Les deux étrangers pris chacun dans son univers, dont les regards se sont à peine croisés, effleurés, ne le sont plus : il n’y a que de l’Être absolument insécable.


Il n’y a que de l’Être et, tous, nous sommes pris dans son mouvement. Tous nous dansons dans la parfaite harmonie de ce rythme. Et nous ne pourrons plus jamais écraser maladroitement les pieds de notre partenaire. Tous, nous sommes danseurs étoiles ! Etoile le grain de sable ! Etoile le brin d’herbe ! Etoile l’insecte ! Etoile l’animal ! Pris à jamais dans le tourbillon éternel du présent.


Mais comment danser éternellement puisque nous allons mourir ? Envisageons-nous une danse macabre ? Une sarabande de squelettes ? Un cliquetis joyeux d’ossements entrechoqués ? Les douces volutes d’une fumée ? Le bal pour nous va forcément se terminer, les lumières s’éteindront, le rideau tombera.


Non ! Cette danse ne dure pas : elle est ! Elle ne connaît ni début, ni fin ! Et si nous entrevoyons cette pulsation, si nous saisissons cette pulsation, nous découvrons que nous sommes cette pulsation.

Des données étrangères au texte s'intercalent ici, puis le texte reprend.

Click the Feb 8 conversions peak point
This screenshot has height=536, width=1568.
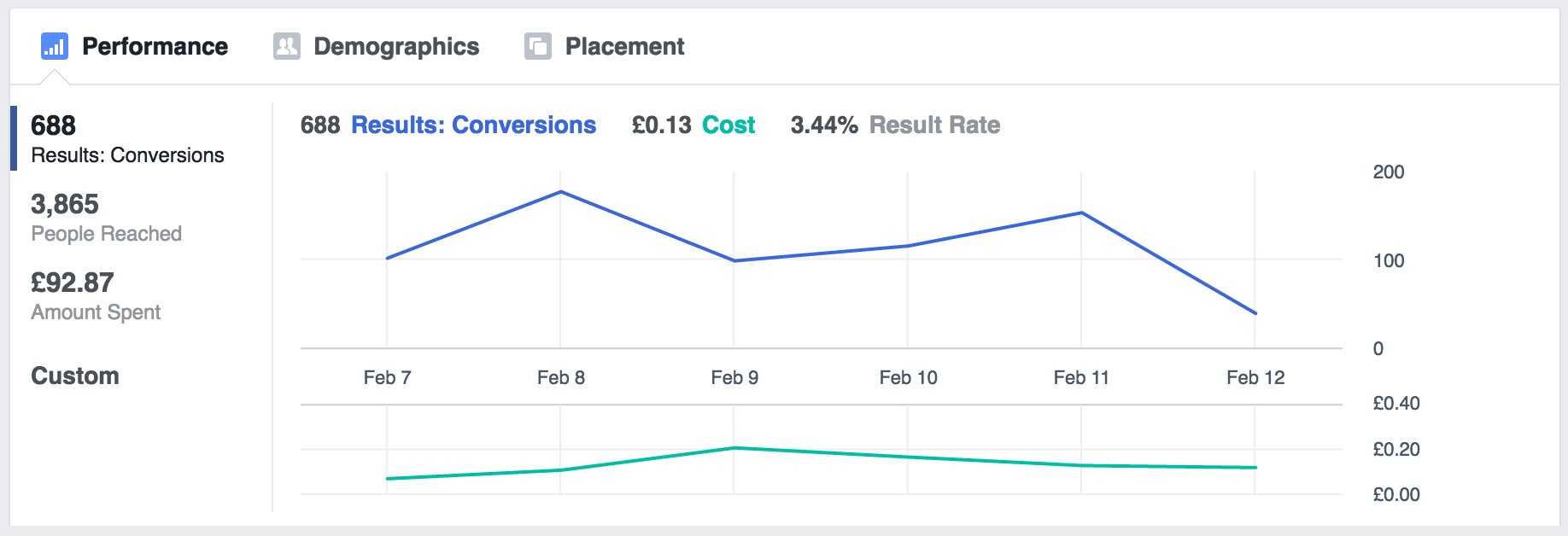[560, 192]
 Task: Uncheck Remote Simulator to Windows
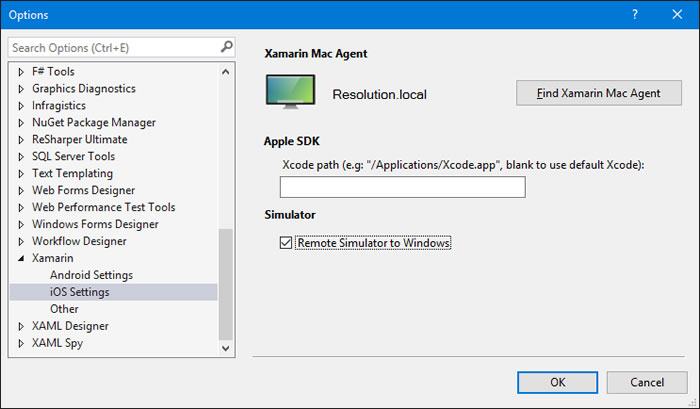point(286,242)
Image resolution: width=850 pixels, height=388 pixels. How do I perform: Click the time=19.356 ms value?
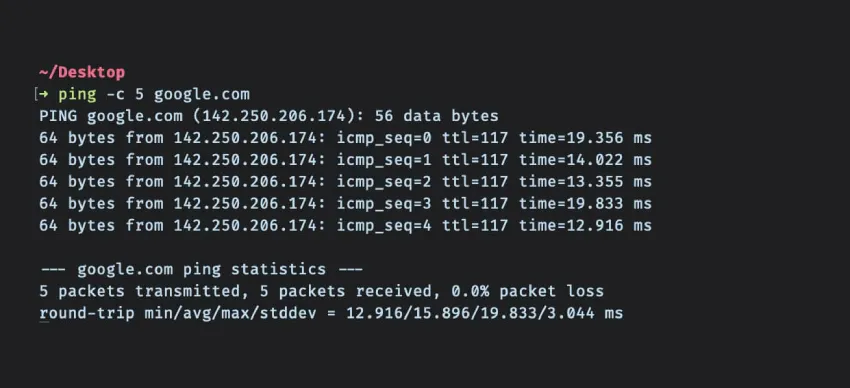585,138
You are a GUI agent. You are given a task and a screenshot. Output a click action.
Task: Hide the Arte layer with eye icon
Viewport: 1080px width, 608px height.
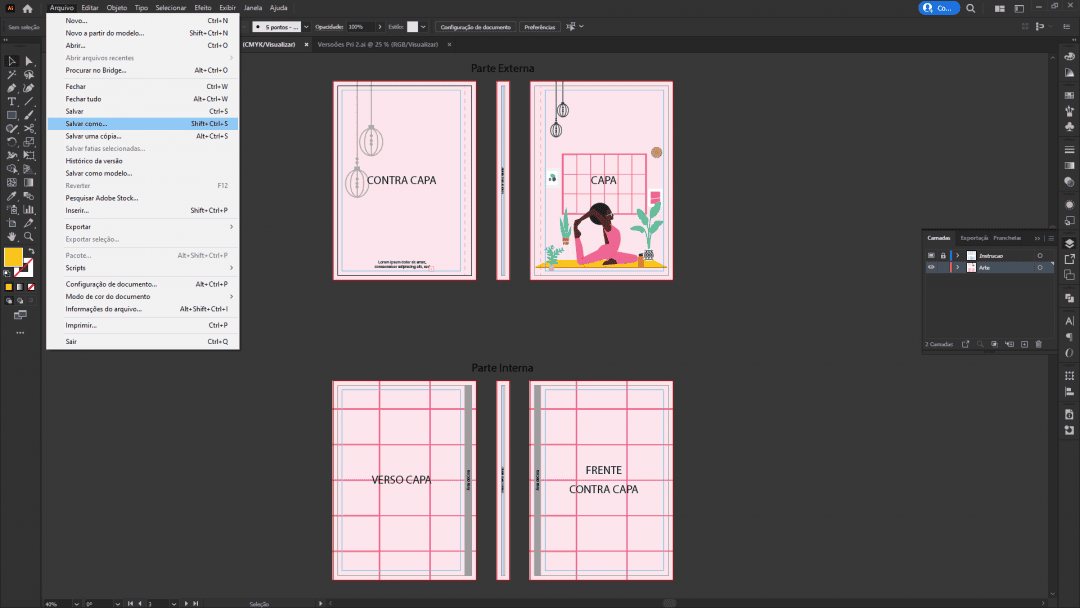[x=931, y=268]
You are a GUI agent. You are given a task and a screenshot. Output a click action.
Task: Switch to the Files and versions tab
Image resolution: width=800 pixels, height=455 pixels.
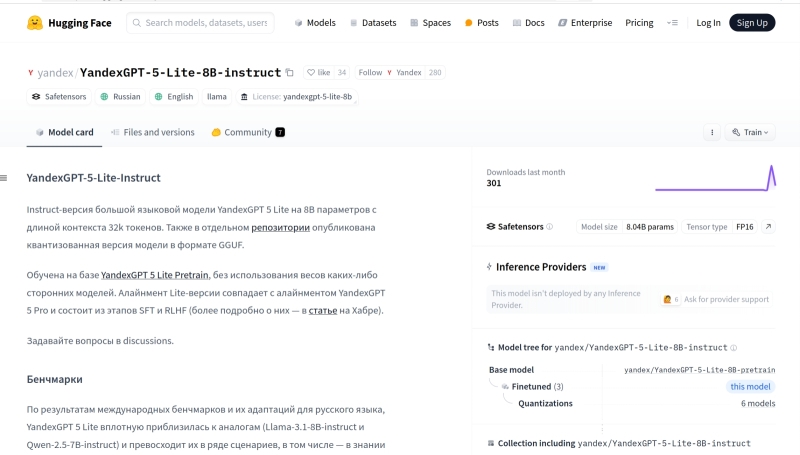[152, 132]
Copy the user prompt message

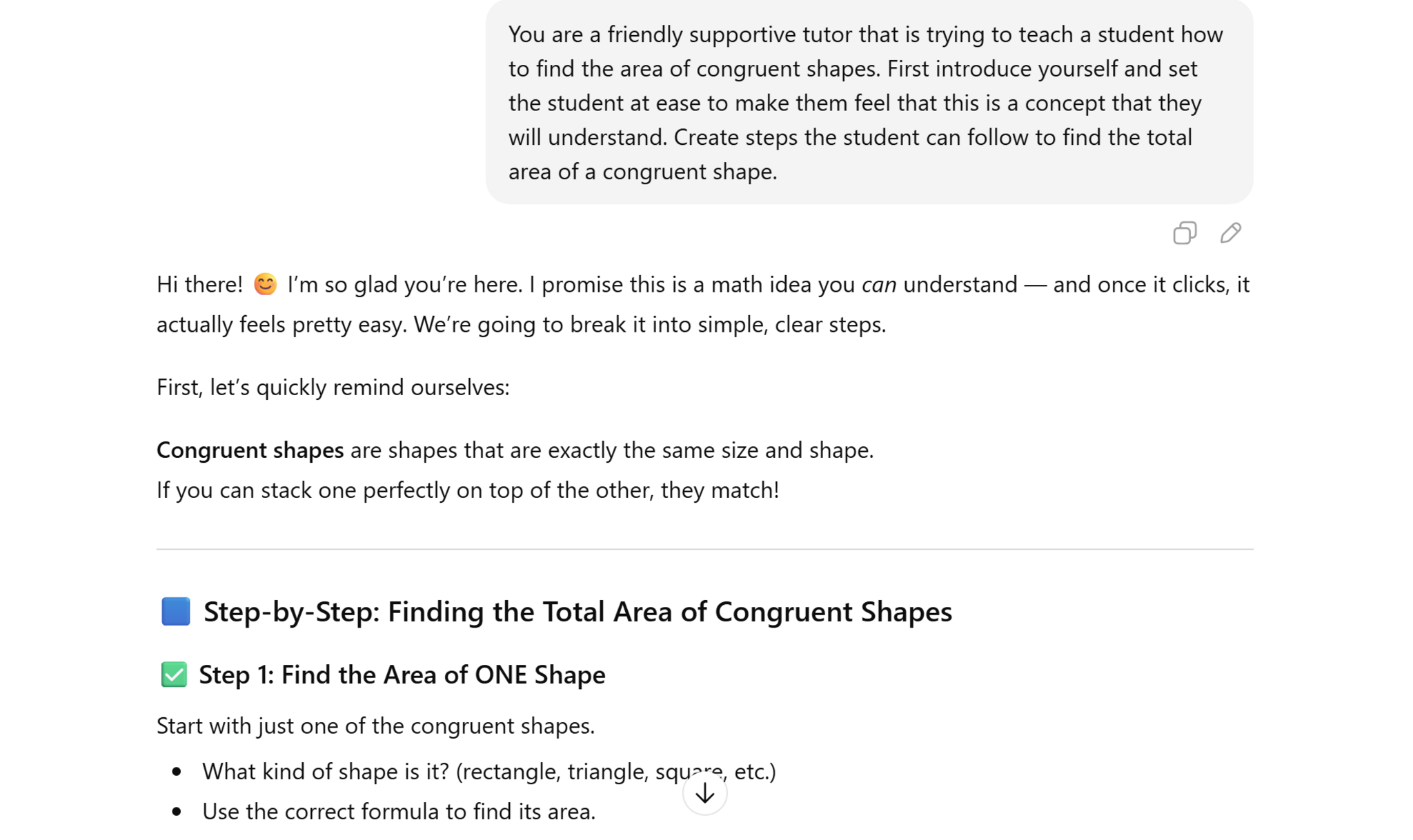(1184, 233)
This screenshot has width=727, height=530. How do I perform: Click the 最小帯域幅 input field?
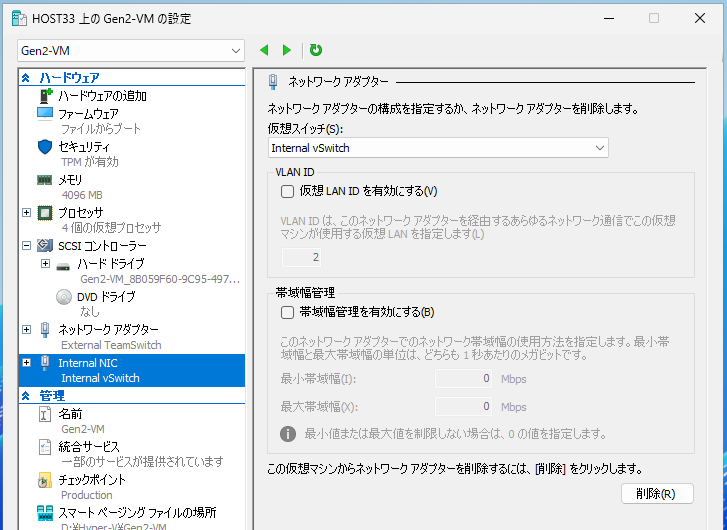[464, 379]
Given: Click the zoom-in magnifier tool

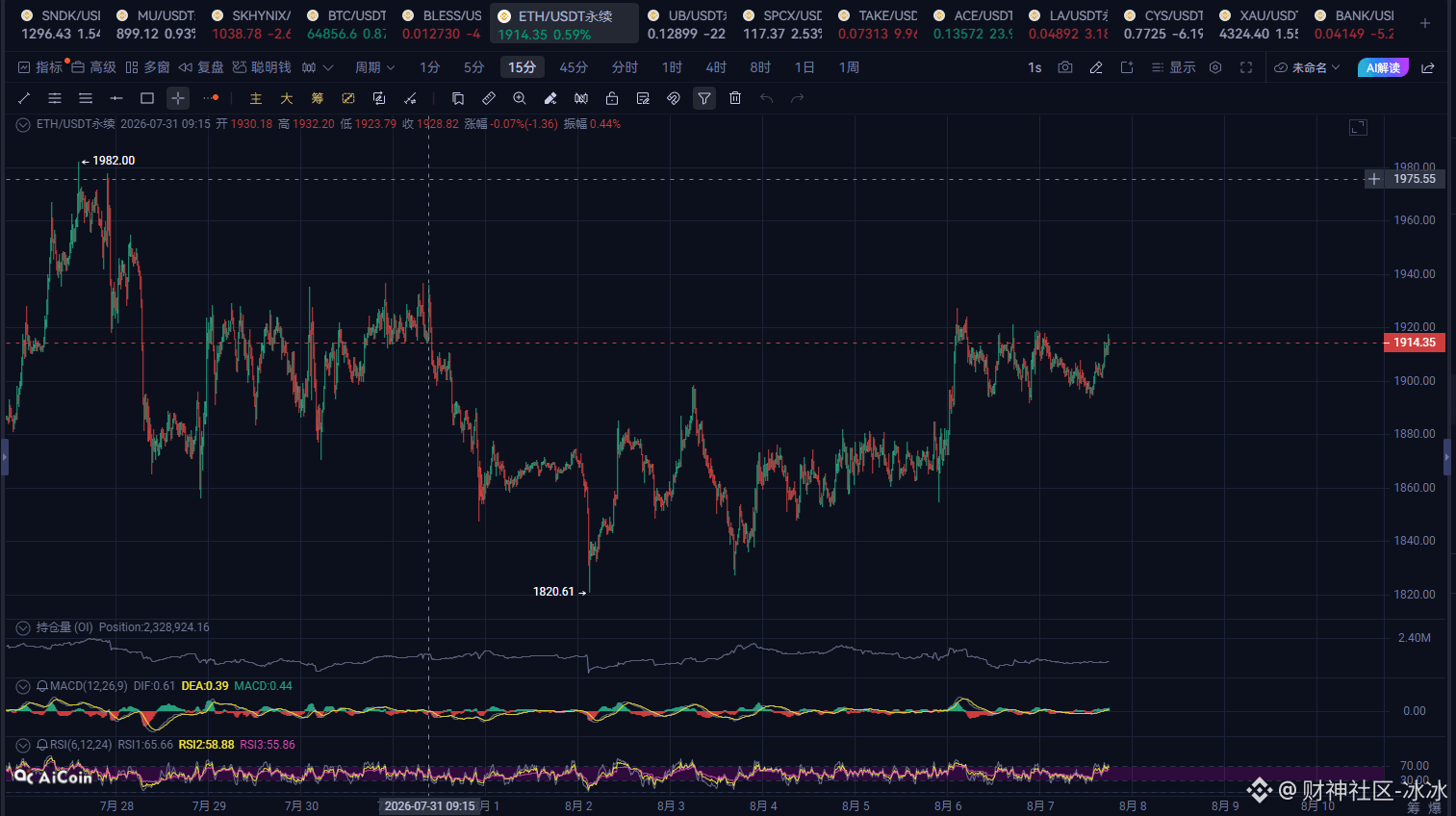Looking at the screenshot, I should [520, 98].
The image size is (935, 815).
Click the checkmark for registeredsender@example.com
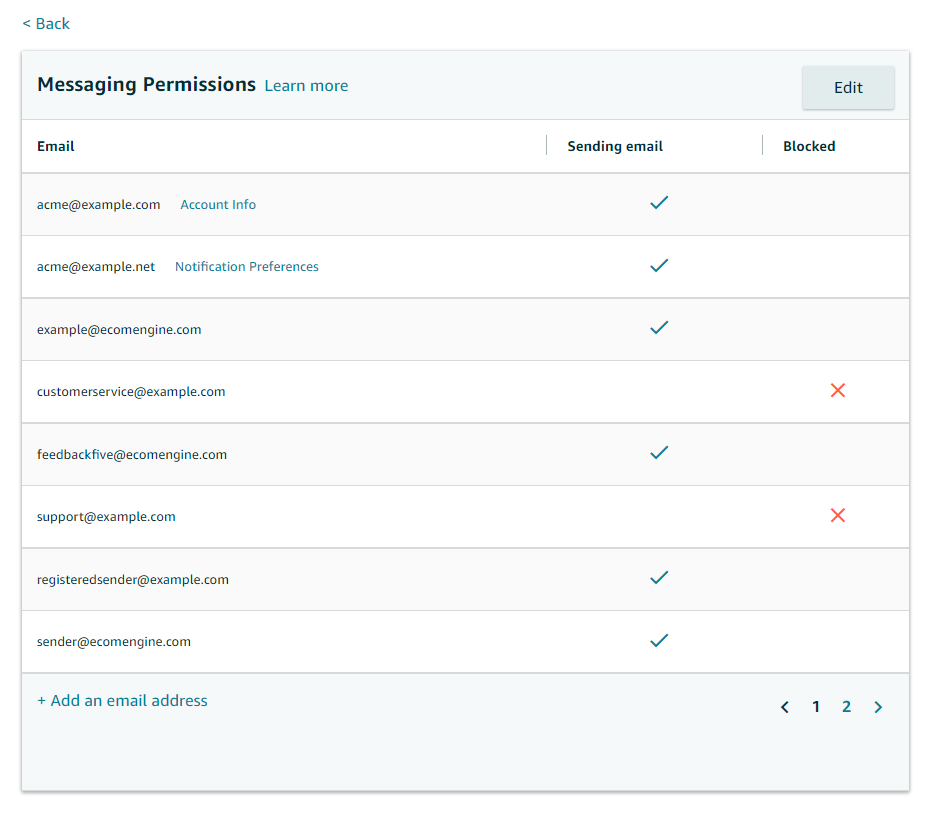click(x=658, y=578)
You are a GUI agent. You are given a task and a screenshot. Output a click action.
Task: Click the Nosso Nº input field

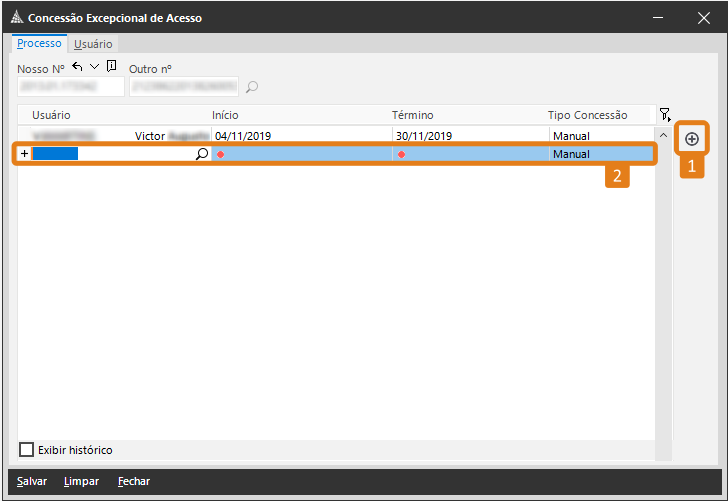[70, 87]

Ce qui disparaît alors est l’image d’un phénomène qui dure. Ce qui disparaît est la croyance en l’existence d’un phénomène qui dure.


Il n’y a que ce mouvement incessant du réel dans lequel scintillent des myriades d’étincelles, reflets d’une lumière première. Notre existence n’est pas celle d’une pauvre étincelle isolée qui à peine apparue, disparaît déjà dans l’obscurité des siècles infinis. L’étincelle a pris conscience de sa nature. Et par l’étincelle éphémère, nous parvenons à la plénitude infinie du réel.


Nous sommes liés, cher ami. En contact. A des dizaines ou des milliers de kilomètres. Sans lever le petit doigt. Sans bouger une oreille. Sans nous déplacer d’un millimètre. Nous sommes un seul et même être.